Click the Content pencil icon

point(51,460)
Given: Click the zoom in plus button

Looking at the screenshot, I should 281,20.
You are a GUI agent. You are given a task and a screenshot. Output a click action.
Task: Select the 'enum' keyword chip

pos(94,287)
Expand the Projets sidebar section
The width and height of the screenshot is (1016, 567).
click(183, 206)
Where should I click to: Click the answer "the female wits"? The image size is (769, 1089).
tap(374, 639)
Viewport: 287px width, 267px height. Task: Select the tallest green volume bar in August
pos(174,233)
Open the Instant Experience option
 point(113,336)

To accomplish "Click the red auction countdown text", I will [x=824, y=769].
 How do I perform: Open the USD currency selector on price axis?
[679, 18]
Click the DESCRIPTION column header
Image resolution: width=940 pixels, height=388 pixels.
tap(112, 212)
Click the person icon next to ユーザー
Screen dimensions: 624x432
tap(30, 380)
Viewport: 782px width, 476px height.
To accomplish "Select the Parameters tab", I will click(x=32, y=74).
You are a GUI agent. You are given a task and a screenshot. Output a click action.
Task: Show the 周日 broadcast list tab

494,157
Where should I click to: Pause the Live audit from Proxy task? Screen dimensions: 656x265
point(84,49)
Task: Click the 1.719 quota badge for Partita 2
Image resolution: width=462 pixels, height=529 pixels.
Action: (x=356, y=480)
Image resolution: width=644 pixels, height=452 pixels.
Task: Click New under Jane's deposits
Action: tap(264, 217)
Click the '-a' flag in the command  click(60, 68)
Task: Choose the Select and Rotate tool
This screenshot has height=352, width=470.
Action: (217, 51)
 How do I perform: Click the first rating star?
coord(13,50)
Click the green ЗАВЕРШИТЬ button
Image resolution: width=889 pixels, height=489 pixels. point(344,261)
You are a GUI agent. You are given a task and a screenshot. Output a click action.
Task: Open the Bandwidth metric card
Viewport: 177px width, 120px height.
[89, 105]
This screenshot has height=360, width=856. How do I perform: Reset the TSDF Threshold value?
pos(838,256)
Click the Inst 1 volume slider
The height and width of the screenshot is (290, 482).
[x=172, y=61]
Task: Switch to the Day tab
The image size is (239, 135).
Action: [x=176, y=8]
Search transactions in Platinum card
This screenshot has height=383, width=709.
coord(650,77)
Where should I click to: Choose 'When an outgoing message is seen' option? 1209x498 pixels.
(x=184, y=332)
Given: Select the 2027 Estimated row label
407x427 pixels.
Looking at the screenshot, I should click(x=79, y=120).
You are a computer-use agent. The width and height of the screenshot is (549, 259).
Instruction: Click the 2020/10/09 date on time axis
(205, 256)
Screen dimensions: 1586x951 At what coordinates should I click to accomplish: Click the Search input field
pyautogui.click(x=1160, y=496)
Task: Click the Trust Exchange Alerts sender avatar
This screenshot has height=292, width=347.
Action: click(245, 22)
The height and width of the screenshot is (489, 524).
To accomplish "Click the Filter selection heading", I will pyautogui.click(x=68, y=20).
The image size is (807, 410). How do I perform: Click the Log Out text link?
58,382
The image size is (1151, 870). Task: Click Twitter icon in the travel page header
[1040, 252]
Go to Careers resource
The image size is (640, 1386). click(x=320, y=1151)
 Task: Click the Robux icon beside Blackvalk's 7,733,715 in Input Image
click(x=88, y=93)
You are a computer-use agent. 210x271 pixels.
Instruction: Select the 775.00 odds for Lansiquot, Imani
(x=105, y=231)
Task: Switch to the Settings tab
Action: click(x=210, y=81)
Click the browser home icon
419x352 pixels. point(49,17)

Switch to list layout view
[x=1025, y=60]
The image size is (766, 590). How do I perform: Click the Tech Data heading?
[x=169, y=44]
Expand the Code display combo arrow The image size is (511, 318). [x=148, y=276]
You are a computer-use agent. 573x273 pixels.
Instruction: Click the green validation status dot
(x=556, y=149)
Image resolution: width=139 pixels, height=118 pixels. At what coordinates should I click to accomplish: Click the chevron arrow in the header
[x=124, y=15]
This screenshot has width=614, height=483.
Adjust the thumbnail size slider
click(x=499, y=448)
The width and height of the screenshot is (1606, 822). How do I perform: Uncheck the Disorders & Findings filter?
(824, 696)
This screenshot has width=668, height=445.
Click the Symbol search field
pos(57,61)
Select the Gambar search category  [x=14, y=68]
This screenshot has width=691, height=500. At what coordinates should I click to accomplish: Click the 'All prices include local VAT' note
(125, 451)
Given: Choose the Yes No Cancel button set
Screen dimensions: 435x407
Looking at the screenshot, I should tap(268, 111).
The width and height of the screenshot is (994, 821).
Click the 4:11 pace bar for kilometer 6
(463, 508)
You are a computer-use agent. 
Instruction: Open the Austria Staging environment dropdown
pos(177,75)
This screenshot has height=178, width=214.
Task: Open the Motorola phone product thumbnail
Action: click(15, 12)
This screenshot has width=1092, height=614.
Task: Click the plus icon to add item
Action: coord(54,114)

************

**WHAT IS REQUIRED**. Could you transcribe every entry exactly, without altering anything?

**SOLUTION FOR THIS TASK**.
Click the Content pencil icon

point(51,460)
Given: Click the zoom in plus button

Looking at the screenshot, I should 281,20.
You are a GUI agent. You are given a task and a screenshot. Output a click action.
Task: Select the 'enum' keyword chip

pos(94,287)
Expand the Projets sidebar section
The width and height of the screenshot is (1016, 567).
click(183, 206)
Where should I click to: Click the answer "the female wits"? The image size is (769, 1089).
tap(374, 639)
Viewport: 287px width, 267px height. Task: Select the tallest green volume bar in August
pos(174,233)
Open the Instant Experience option
 point(113,336)

To accomplish "Click the red auction countdown text", I will [x=824, y=769].
 How do I perform: Open the USD currency selector on price axis?
[679, 18]
Click the DESCRIPTION column header
Image resolution: width=940 pixels, height=388 pixels.
tap(112, 212)
Click the person icon next to ユーザー
Screen dimensions: 624x432
tap(30, 380)
Viewport: 782px width, 476px height.
To accomplish "Select the Parameters tab", I will click(x=32, y=74).
You are a GUI agent. You are given a task and a screenshot. Output a click action.
Task: Show the 周日 broadcast list tab

494,157
Where should I click to: Pause the Live audit from Proxy task? Screen dimensions: 656x265
point(84,49)
Task: Click the 1.719 quota badge for Partita 2
Image resolution: width=462 pixels, height=529 pixels.
Action: (x=356, y=480)
Image resolution: width=644 pixels, height=452 pixels.
Task: Click New under Jane's deposits
Action: tap(264, 217)
Click the '-a' flag in the command  click(60, 68)
Task: Choose the Select and Rotate tool
This screenshot has height=352, width=470.
Action: (217, 51)
 How do I perform: Click the first rating star?
coord(13,50)
Click the green ЗАВЕРШИТЬ button
Image resolution: width=889 pixels, height=489 pixels. point(344,261)
You are a GUI agent. You are given a task and a screenshot. Output a click action.
Task: Open the Bandwidth metric card
Viewport: 177px width, 120px height.
[89, 105]
This screenshot has height=360, width=856. How do I perform: Reset the TSDF Threshold value?
pos(838,256)
Click the Inst 1 volume slider
The height and width of the screenshot is (290, 482).
[x=172, y=61]
Task: Switch to the Day tab
The image size is (239, 135).
Action: [x=176, y=8]
Search transactions in Platinum card
This screenshot has height=383, width=709.
coord(650,77)
Where should I click to: Choose 'When an outgoing message is seen' option? 1209x498 pixels.
(x=184, y=332)
Given: Select the 2027 Estimated row label
407x427 pixels.
Looking at the screenshot, I should click(x=79, y=120).
You are a computer-use agent. The width and height of the screenshot is (549, 259).
Instruction: Click the 2020/10/09 date on time axis
(205, 256)
Screen dimensions: 1586x951 At what coordinates should I click to accomplish: Click the Search input field
pyautogui.click(x=1160, y=496)
Task: Click the Trust Exchange Alerts sender avatar
This screenshot has height=292, width=347.
Action: click(245, 22)
The height and width of the screenshot is (489, 524).
To accomplish "Click the Filter selection heading", I will pyautogui.click(x=68, y=20).
The image size is (807, 410). How do I perform: Click the Log Out text link?
58,382
The image size is (1151, 870). Task: Click Twitter icon in the travel page header
[1040, 252]
Go to Careers resource
The image size is (640, 1386). click(x=320, y=1151)
 Task: Click the Robux icon beside Blackvalk's 7,733,715 in Input Image
click(x=88, y=93)
You are a computer-use agent. 210x271 pixels.
Instruction: Select the 775.00 odds for Lansiquot, Imani
(x=105, y=231)
Task: Switch to the Settings tab
Action: click(x=210, y=81)
Click the browser home icon
419x352 pixels. point(49,17)

Switch to list layout view
[x=1025, y=60]
The image size is (766, 590). How do I perform: Click the Tech Data heading?
[x=169, y=44]
Expand the Code display combo arrow The image size is (511, 318). [x=148, y=276]
You are a computer-use agent. 573x273 pixels.
Instruction: Click the green validation status dot
(x=556, y=149)
Image resolution: width=139 pixels, height=118 pixels. At what coordinates should I click to accomplish: Click the chevron arrow in the header
[x=124, y=15]
This screenshot has width=614, height=483.
Adjust the thumbnail size slider
click(x=499, y=448)
The width and height of the screenshot is (1606, 822). How do I perform: Uncheck the Disorders & Findings filter?
(824, 696)
This screenshot has width=668, height=445.
Click the Symbol search field
pos(57,61)
Select the Gambar search category  [x=14, y=68]
This screenshot has width=691, height=500. At what coordinates should I click to accomplish: Click the 'All prices include local VAT' note
(125, 451)
Given: Choose the Yes No Cancel button set
Screen dimensions: 435x407
Looking at the screenshot, I should tap(268, 111).
The width and height of the screenshot is (994, 821).
Click the 4:11 pace bar for kilometer 6
(463, 508)
You are a computer-use agent. 
Instruction: Open the Austria Staging environment dropdown
pos(177,75)
This screenshot has height=178, width=214.
Task: Open the Motorola phone product thumbnail
Action: click(15, 12)
This screenshot has width=1092, height=614.
Task: Click the plus icon to add item
Action: coord(54,114)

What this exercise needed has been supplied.